As the name suggests, Inception ResNet is the fusion of two neural networks—InceptionNet and Residual Network (ResNet). This neural network can predict thousands of different classes and has 164-layer architecture, which makes the model heavy and dense [24]. The performance of Inception ResNet on our dataset with variation of number of epochs is shown in Table 2.
In some cases, to achieve transfer learning, we used the concept of model stacking. To connect the output of one deep learning model to the input of another, we used the output of the first model as the input for the second model. This was carried out by passing the output of the first model to the input layer of the second model. Before the model stacking, we ensured that the output of the first model had high-level feature representation so that it could be used as the input for the second model for further processing. The second model was then trained with this input to learn how to perform a specific task.
Input Layer: RGB is input to the model with a size of 120*120*3.
• Block 1: The first block starts with a convolutional layer (Conv1-1) through which a rice leaf image with a of size 118*118 pixels and 32 kernels, which have a size of 3*3, is passed. The activation used is "ReLu". After this, there is Conv2-2, which is also a convolutional layer with 32 kernels with a size of 3*3. The activation used here is also ReLu. In the last layer of this block, the image is pooled down using the max pooling layer, which has a size of 2*2.

■ ■ ■ ■ ■

*What this exercise asks:*
a: According to the passage on Inception ResNet, how many layers does the Inception ResNet architecture have?
b: Transcribe the stretch of the passage on Inception ResNet from "In some cases, to" through "size of 120*120*3.".

*Provided material:*
■ ■ ■ ■ ■

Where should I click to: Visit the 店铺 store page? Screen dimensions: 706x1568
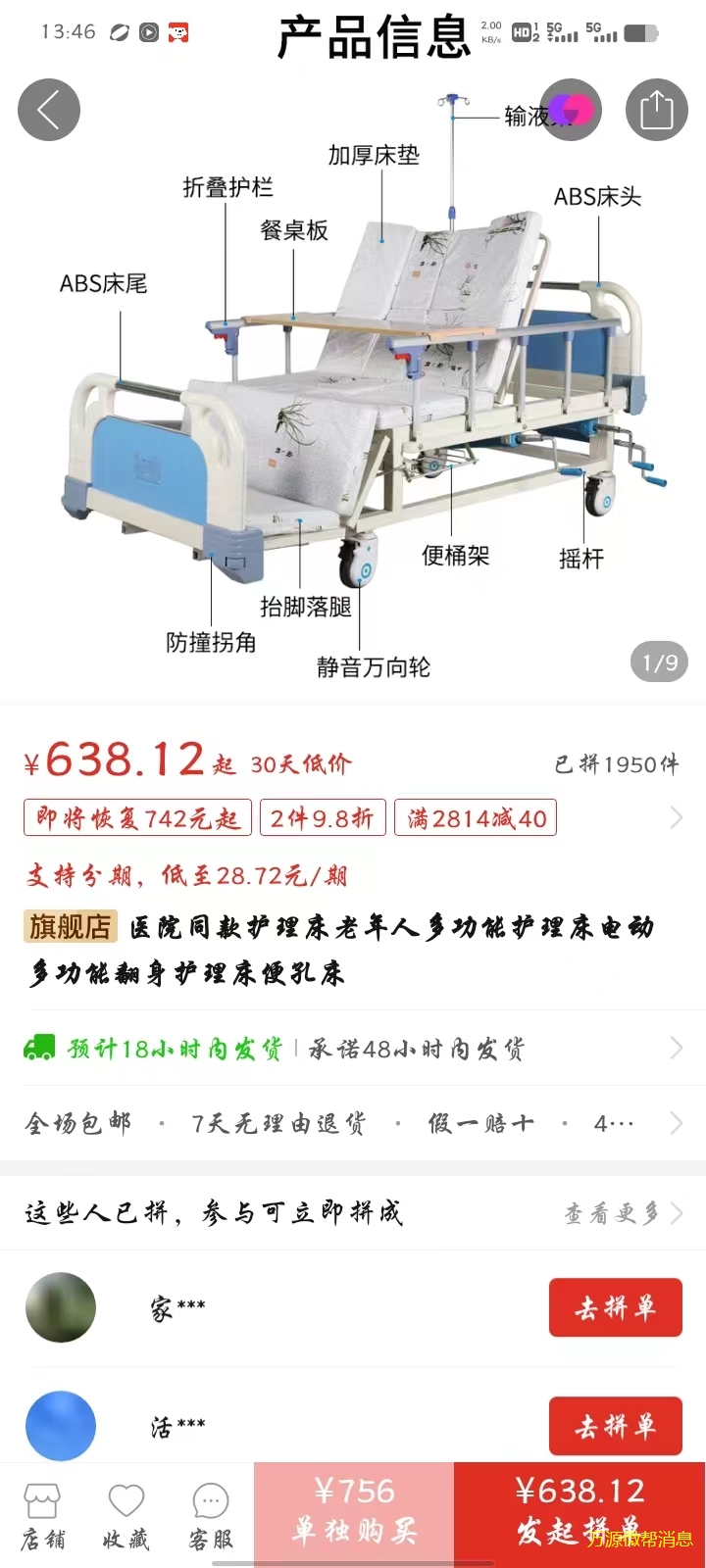[x=42, y=1516]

■ ■ ■ ■ ■

*Answers per task:*
a: 164 layers.

b:
In some cases, to achieve transfer learning, we used the concept of model stacking. To connect the output of one deep learning model to the input of another, we used the output of the first model as the input for the second model. This was carried out by passing the output of the first model to the input layer of the second model. Before the model stacking, we ensured that the output of the first model had high-level feature representation so that it could be used as the input for the second model for further processing. The second model was then trained with this input to learn how to perform a specific task.
Input Layer: RGB is input to the model with a size of 120*120*3.